● **Task requirements**
Copy out every record that follows, word for word.

[Material for the task]

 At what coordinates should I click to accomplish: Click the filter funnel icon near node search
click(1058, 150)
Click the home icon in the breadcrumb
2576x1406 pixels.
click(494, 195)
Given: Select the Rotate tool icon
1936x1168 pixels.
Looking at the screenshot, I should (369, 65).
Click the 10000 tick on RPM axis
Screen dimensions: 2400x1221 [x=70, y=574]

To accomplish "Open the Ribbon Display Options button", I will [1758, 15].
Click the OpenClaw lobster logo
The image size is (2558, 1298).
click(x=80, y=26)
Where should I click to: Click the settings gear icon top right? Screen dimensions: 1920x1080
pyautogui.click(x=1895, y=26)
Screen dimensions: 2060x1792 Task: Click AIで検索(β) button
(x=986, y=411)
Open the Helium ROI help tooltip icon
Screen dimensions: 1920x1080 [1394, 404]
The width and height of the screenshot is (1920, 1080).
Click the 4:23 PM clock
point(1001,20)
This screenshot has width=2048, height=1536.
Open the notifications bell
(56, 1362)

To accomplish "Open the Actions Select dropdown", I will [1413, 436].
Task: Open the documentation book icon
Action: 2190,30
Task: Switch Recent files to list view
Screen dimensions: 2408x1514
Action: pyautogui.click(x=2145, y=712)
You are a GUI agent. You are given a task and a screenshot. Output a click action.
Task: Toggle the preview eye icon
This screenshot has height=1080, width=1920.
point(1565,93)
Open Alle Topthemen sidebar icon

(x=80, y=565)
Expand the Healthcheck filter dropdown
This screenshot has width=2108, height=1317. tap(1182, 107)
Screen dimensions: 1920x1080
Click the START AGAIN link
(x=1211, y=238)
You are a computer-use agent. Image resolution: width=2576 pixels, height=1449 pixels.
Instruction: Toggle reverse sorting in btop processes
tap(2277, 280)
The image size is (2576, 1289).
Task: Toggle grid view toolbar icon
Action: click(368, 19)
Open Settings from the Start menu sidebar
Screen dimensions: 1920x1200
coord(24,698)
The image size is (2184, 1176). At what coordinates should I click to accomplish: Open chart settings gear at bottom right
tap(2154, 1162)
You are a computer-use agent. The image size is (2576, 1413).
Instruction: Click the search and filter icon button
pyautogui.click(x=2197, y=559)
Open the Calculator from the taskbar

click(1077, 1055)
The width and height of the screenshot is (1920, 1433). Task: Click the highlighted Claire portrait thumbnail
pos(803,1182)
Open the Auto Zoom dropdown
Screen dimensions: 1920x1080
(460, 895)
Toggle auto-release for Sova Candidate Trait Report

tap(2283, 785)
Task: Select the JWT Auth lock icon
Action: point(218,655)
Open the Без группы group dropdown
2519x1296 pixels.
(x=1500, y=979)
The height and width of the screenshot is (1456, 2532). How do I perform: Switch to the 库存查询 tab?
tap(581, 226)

[/Material for the task]

● **Output of the exercise**
 At what coordinates should I click to accomplish: Click the filter funnel icon near node search
click(1058, 150)
Click the home icon in the breadcrumb
2576x1406 pixels.
click(494, 195)
Given: Select the Rotate tool icon
1936x1168 pixels.
Looking at the screenshot, I should (369, 65).
Click the 10000 tick on RPM axis
Screen dimensions: 2400x1221 [x=70, y=574]

To accomplish "Open the Ribbon Display Options button", I will [1758, 15].
Click the OpenClaw lobster logo
The image size is (2558, 1298).
click(x=80, y=26)
Where should I click to: Click the settings gear icon top right? Screen dimensions: 1920x1080
pyautogui.click(x=1895, y=26)
Screen dimensions: 2060x1792 Task: Click AIで検索(β) button
(x=986, y=411)
Open the Helium ROI help tooltip icon
Screen dimensions: 1920x1080 [1394, 404]
The width and height of the screenshot is (1920, 1080).
Click the 4:23 PM clock
point(1001,20)
This screenshot has width=2048, height=1536.
Open the notifications bell
(56, 1362)

To accomplish "Open the Actions Select dropdown", I will [1413, 436].
Task: Open the documentation book icon
Action: 2190,30
Task: Switch Recent files to list view
Screen dimensions: 2408x1514
Action: pyautogui.click(x=2145, y=712)
You are a GUI agent. You are given a task and a screenshot. Output a click action.
Task: Toggle the preview eye icon
This screenshot has height=1080, width=1920.
point(1565,93)
Open Alle Topthemen sidebar icon

(x=80, y=565)
Expand the Healthcheck filter dropdown
This screenshot has width=2108, height=1317. tap(1182, 107)
Screen dimensions: 1920x1080
Click the START AGAIN link
(x=1211, y=238)
You are a computer-use agent. Image resolution: width=2576 pixels, height=1449 pixels.
Instruction: Toggle reverse sorting in btop processes
tap(2277, 280)
The image size is (2576, 1289).
Task: Toggle grid view toolbar icon
Action: click(368, 19)
Open Settings from the Start menu sidebar
Screen dimensions: 1920x1200
coord(24,698)
The image size is (2184, 1176). At what coordinates should I click to accomplish: Open chart settings gear at bottom right
tap(2154, 1162)
You are a computer-use agent. The image size is (2576, 1413).
Instruction: Click the search and filter icon button
pyautogui.click(x=2197, y=559)
Open the Calculator from the taskbar

click(1077, 1055)
The width and height of the screenshot is (1920, 1433). Task: Click the highlighted Claire portrait thumbnail
pos(803,1182)
Open the Auto Zoom dropdown
Screen dimensions: 1920x1080
(460, 895)
Toggle auto-release for Sova Candidate Trait Report

tap(2283, 785)
Task: Select the JWT Auth lock icon
Action: point(218,655)
Open the Без группы group dropdown
2519x1296 pixels.
(x=1500, y=979)
The height and width of the screenshot is (1456, 2532). How do I perform: Switch to the 库存查询 tab?
tap(581, 226)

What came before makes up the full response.